Anne's acquaintance with William Weightman parallels the writing of a number of poems which may suggest that she fell in love with him. There is considerable disagreement over this point (Edward Chitham argues strongly for this interpretation; Juliet Barker remains unconvinced.) Not much outside evidence exists beyond a teasing anecdote of Charlotte's to Ellen Nussey in January 1842.
"Your darling 'his young reverence' as you tenderly call him—is looking delicate and pale—poor thing, don't you pity him? I do, from my heart—when he is fat and jovial I never think of him—but when anything ails him I am always sorry—He sits opposite Anne at church sighing softly and looking out of the corners of his eyes to win her attention—and Anne is so quiet, her look so down-cast—they are a picture. " (Chitham, 1991, pp. 62-63).
A major issue in the debate is whether Anne's poetry of 1840-1845 reflects her personal experience, or that of Gondal characters. Without independent Gondal manuscripts or details about them it is difficult to assign poems to specific Gondal contexts. Chitham argues that Anne's poetry falls into both classes, and that she primarily wrote Gondal works when in direct contact with Emily. Anne's views of poetry itself, perhaps dangerously inferred from her fictional writing, are directly relevant to this question. Both Agnes Grey and Helen Hungtingdon in The Tenant of Wildfell Hall write poetry. The character of Agnes Grey refers to poems as "pillars of witness" in a passage that may well reflect Anne's own view: Anne's religious poetry certainly fits this pattern.

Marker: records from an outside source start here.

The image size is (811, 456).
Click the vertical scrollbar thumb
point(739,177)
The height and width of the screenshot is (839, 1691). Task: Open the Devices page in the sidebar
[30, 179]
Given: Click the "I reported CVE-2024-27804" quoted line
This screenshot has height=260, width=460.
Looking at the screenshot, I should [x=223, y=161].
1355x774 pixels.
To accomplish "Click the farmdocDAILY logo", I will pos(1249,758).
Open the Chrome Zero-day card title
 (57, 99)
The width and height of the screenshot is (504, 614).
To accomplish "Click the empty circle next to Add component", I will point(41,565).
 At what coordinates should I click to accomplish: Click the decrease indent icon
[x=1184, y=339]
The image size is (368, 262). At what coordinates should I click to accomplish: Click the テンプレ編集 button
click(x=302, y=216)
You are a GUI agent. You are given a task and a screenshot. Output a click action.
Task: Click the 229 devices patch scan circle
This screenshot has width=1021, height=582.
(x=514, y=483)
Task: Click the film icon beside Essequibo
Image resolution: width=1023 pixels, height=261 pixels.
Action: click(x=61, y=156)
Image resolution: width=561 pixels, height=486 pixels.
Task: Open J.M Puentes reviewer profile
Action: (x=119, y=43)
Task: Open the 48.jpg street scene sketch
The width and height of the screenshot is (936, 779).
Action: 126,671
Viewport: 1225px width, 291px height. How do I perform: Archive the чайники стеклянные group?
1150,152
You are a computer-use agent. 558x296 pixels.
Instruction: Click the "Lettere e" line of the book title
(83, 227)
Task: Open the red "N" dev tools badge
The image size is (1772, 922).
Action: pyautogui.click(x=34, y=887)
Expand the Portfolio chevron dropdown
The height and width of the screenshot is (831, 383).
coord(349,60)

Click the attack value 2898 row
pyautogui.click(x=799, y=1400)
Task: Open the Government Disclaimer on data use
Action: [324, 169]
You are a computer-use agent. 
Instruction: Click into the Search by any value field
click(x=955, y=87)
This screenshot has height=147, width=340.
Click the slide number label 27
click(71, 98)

"When we are harrassed by sorrows or anxieties, or long oppressed by any powerful feelings which we must keep to ourselves, for which we can obtain and seek no sympathy from any living creature, and which yet we cannot or will not wholly crush, we often naturally seek relief in poetry—and often find it, too—whether in the effusions of others, which seem to harmonize with our existing case, or in our own attempts to give utterance to those thoughts and feelings in strains less musical, perchance, but more appropriate, and therefore more penetrating and sympathetic, and for the time, more soothing, or more powerful to rouse and to unburden the oppressed and swollen heart. Before this time, at Wellwood House and here, when suffering from home-sick melancholy, I had sought relief twice or thrice at this secret source of consolation; and now I flew to it again, with greater avidity than ever, because I seemed to need it more. I still preserve those relics of past sufferings and experience, like pillars of witness set up in travelling through the vale of life, to mark particular occurrences. " ( Agnes Grey, Everyman Classics Edition, 1985, pp. 121)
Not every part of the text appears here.